Following a board meeting earlier this month, the Quality Assurance Agency will advise the Scottish government that UHI has met the quality standards required.
The decision could mean that the long-awaited decision about whether to bestow the university title on the institution is made within weeks.
Michael Russell, the Scottish education secretary, said he “very much welcomed” the QAA’s report, adding that it was “a tremendous achievement” for UHI.
“The opportunities that university-level learning has to offer the Highlands and Islands are considerable not only in terms of its economic future but also in terms of the social and cultural benefits this can bring,” he said.
“UHI is already playing an important role in enabling people across the region to access higher education without having to leave the area.”
A public consultation was held by the Scottish government earlier this year after UHI’s initial application to the Privy Council in May.

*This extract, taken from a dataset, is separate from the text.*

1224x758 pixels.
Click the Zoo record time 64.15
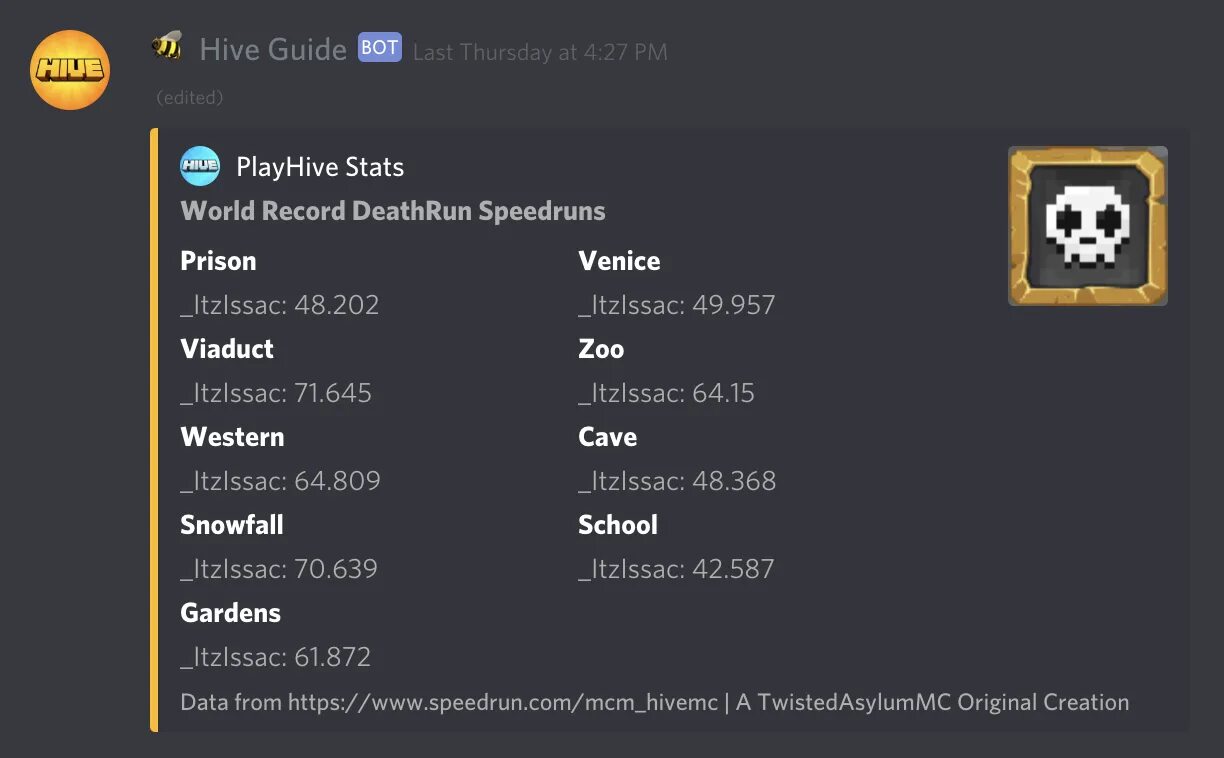tap(723, 393)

The results of that consultation are now being considered by ministers, who will make a recommendation before the final decision is taken by the Privy Council early in 2011.
James Fraser, the UHI principal, said: “It would be an understatement to say we are delighted, but we must contain our celebrations until a final decision is made by the Privy Council. To be considered worthy of university title by the QAA is a marvellous achievement, and I must pay tribute to our staff, both past and present, and to our supporters who have brought us to this stage.”

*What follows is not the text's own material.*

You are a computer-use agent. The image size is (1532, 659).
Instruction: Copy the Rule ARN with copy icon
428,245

UHI, which covers an area the size of Belgium with a population equivalent to that of Greater Edinburgh, is a partnership of 13 colleges and research institutes, with a network of more than 50 outreach learning centres. As such, its expertise is in delivering teaching to a scattered population, using technology to link small groups of students.
It won taught degree-awarding powers in 2008, with doctoral degrees awarded by the University of Aberdeen.